WORK INSTRUCTION: The data follows this line. Copy verbatim the line with "has width=1567, height=652." and each line after it to the end.

(Items from a dataset)
+---+
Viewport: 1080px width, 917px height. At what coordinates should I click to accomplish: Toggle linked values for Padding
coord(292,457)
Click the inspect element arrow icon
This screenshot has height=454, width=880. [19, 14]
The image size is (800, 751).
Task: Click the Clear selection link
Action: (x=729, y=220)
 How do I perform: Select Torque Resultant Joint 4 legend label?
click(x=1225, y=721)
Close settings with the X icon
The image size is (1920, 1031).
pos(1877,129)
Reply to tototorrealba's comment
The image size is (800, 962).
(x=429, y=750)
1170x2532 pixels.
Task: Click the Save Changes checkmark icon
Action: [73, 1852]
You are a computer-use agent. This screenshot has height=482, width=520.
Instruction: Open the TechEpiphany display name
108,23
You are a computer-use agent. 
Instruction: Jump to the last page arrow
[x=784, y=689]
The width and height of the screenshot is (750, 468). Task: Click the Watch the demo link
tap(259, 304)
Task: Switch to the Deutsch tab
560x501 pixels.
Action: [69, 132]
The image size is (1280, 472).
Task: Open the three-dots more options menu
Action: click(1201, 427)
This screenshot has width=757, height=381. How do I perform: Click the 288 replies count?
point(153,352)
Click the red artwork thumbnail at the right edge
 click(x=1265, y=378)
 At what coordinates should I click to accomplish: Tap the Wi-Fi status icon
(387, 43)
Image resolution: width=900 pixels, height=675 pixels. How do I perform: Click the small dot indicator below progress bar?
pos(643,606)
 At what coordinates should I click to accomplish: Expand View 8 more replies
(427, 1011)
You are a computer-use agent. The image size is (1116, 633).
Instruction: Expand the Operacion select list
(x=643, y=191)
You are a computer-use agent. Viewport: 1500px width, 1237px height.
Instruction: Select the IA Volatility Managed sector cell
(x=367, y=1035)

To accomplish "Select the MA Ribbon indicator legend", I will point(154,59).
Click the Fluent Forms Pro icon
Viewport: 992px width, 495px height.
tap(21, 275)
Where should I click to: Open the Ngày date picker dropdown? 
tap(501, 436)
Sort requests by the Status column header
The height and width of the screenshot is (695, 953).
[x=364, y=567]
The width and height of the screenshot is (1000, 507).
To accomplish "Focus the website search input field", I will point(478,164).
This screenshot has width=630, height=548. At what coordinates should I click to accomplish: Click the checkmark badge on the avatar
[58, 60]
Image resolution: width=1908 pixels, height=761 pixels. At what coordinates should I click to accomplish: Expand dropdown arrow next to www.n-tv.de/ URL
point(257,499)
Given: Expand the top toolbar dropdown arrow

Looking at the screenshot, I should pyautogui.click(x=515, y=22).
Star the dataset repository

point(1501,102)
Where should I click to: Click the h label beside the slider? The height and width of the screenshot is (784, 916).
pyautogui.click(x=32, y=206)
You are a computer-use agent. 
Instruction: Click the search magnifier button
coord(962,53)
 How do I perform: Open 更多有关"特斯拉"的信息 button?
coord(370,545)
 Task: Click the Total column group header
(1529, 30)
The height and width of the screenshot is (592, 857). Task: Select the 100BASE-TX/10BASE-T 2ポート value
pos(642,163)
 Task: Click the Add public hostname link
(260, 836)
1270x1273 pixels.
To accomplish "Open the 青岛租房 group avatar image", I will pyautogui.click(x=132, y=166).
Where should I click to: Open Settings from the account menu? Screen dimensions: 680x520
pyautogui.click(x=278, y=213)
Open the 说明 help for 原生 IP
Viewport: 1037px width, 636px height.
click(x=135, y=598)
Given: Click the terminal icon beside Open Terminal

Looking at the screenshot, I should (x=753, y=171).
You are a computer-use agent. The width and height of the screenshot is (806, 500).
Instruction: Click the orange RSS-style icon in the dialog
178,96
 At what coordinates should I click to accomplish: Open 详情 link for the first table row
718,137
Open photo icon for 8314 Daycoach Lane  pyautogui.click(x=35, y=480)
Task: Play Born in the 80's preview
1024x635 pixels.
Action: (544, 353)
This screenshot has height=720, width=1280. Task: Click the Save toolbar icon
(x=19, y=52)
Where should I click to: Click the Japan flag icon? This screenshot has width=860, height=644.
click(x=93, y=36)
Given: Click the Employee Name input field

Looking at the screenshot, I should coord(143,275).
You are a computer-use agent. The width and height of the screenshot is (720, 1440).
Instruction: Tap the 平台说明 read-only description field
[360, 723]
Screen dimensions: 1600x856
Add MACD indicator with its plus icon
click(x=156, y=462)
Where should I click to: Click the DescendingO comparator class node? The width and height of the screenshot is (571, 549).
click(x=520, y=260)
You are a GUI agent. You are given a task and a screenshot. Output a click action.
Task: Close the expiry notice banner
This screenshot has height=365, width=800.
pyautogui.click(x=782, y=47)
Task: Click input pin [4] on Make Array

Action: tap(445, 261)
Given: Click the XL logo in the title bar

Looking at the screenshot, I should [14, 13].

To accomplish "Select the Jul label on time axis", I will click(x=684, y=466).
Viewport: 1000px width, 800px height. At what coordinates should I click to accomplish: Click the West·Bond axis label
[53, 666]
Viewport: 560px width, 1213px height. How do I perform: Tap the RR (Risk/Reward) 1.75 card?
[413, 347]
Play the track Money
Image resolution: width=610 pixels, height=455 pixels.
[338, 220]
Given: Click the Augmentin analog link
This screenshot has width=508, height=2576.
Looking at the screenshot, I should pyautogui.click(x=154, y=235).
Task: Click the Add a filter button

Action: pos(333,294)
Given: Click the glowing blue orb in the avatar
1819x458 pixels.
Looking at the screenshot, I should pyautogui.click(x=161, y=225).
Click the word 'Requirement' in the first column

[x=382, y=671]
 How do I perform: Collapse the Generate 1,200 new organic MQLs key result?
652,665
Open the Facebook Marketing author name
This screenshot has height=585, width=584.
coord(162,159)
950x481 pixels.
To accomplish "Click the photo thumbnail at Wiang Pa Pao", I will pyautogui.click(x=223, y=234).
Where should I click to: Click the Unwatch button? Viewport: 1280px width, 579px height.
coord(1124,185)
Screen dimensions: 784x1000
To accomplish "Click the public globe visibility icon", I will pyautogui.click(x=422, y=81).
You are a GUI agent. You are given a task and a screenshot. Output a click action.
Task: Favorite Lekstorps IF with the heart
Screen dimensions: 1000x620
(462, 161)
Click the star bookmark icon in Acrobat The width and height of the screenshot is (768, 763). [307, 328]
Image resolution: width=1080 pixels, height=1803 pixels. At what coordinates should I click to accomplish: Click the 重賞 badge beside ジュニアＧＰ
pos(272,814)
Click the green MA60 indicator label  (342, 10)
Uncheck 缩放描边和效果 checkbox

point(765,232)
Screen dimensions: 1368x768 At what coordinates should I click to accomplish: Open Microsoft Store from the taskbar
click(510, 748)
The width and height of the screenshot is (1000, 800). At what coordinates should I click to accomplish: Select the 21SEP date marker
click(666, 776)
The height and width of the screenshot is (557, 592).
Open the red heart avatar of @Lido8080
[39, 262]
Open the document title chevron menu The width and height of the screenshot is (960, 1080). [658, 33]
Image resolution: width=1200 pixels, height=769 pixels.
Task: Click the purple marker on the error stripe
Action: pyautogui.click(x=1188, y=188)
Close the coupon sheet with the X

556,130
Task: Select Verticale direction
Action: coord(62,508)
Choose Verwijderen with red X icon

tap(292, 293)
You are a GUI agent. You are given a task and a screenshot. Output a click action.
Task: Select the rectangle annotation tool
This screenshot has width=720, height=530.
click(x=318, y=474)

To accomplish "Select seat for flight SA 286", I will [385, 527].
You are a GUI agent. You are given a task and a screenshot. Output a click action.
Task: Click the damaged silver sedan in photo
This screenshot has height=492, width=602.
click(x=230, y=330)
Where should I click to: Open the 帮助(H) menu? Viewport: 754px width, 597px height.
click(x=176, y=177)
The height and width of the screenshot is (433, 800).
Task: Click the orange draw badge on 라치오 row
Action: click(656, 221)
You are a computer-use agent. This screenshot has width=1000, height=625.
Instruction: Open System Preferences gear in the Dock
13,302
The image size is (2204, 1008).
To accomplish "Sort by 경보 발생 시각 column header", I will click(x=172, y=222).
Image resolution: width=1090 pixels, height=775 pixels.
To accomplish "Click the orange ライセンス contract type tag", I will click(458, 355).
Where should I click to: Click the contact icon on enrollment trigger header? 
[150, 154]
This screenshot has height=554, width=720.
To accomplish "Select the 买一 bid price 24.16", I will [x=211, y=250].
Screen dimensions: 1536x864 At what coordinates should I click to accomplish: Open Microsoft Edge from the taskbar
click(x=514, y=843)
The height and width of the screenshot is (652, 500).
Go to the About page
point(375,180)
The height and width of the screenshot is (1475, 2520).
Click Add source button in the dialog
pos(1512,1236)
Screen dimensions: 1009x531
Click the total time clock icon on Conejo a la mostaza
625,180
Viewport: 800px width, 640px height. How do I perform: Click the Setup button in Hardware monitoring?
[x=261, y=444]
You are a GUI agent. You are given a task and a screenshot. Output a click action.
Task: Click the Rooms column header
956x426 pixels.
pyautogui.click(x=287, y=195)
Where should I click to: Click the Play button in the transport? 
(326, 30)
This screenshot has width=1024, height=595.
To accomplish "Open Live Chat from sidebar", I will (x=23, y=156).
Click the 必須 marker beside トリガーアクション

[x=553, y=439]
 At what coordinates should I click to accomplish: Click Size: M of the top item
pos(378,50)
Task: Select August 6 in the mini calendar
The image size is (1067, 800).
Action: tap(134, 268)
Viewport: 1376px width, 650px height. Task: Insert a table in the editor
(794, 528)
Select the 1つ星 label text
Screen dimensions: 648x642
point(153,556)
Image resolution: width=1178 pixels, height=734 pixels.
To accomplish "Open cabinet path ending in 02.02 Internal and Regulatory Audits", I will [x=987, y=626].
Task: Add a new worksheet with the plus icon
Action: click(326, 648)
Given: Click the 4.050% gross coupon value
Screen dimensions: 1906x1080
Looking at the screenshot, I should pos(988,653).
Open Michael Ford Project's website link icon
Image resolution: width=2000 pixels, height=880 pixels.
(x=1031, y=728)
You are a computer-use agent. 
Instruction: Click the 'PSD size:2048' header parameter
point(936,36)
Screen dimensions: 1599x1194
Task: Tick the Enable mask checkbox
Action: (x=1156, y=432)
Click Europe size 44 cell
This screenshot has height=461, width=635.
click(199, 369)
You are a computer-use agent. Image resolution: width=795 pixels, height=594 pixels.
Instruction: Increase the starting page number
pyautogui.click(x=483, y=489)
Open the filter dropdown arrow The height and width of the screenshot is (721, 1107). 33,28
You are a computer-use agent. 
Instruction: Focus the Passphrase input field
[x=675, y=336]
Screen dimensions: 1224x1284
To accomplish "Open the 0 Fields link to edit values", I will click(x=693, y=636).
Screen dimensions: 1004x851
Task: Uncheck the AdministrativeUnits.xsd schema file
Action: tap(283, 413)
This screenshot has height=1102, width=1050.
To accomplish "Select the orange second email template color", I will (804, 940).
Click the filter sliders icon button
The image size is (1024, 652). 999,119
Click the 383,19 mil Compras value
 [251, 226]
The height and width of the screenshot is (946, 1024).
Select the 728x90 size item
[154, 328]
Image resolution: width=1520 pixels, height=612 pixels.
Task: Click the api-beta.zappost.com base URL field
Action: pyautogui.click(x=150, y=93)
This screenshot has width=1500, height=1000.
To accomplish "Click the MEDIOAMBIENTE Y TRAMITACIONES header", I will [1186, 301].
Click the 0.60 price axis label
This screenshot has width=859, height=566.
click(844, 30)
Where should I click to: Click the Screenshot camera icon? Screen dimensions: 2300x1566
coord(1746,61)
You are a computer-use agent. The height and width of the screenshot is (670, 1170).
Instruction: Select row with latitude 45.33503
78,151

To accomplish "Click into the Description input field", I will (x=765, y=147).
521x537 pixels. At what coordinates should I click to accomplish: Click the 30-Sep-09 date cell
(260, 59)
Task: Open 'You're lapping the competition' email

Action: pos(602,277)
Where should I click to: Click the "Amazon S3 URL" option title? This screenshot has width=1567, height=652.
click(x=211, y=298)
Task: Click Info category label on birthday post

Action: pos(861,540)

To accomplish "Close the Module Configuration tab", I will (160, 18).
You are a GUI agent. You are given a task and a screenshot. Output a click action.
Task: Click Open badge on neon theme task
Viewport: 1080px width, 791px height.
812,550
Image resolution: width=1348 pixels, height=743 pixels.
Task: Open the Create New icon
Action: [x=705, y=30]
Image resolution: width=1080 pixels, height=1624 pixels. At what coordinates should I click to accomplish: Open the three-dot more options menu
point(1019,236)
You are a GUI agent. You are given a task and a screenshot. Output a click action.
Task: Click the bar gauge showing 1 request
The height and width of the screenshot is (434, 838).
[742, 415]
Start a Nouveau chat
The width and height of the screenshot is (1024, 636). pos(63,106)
+---+
SOLUTION FOR THIS EXERCISE:
Where should I click to: Click the "Amazon S3 URL" option title? This screenshot has width=1567, height=652.
click(x=211, y=298)
Task: Click Info category label on birthday post

Action: pos(861,540)

To accomplish "Close the Module Configuration tab", I will (160, 18).
You are a GUI agent. You are given a task and a screenshot. Output a click action.
Task: Click Open badge on neon theme task
Viewport: 1080px width, 791px height.
812,550
Image resolution: width=1348 pixels, height=743 pixels.
Task: Open the Create New icon
Action: [x=705, y=30]
Image resolution: width=1080 pixels, height=1624 pixels. At what coordinates should I click to accomplish: Open the three-dot more options menu
point(1019,236)
You are a GUI agent. You are given a task and a screenshot. Output a click action.
Task: Click the bar gauge showing 1 request
The height and width of the screenshot is (434, 838).
[742, 415]
Start a Nouveau chat
The width and height of the screenshot is (1024, 636). pos(63,106)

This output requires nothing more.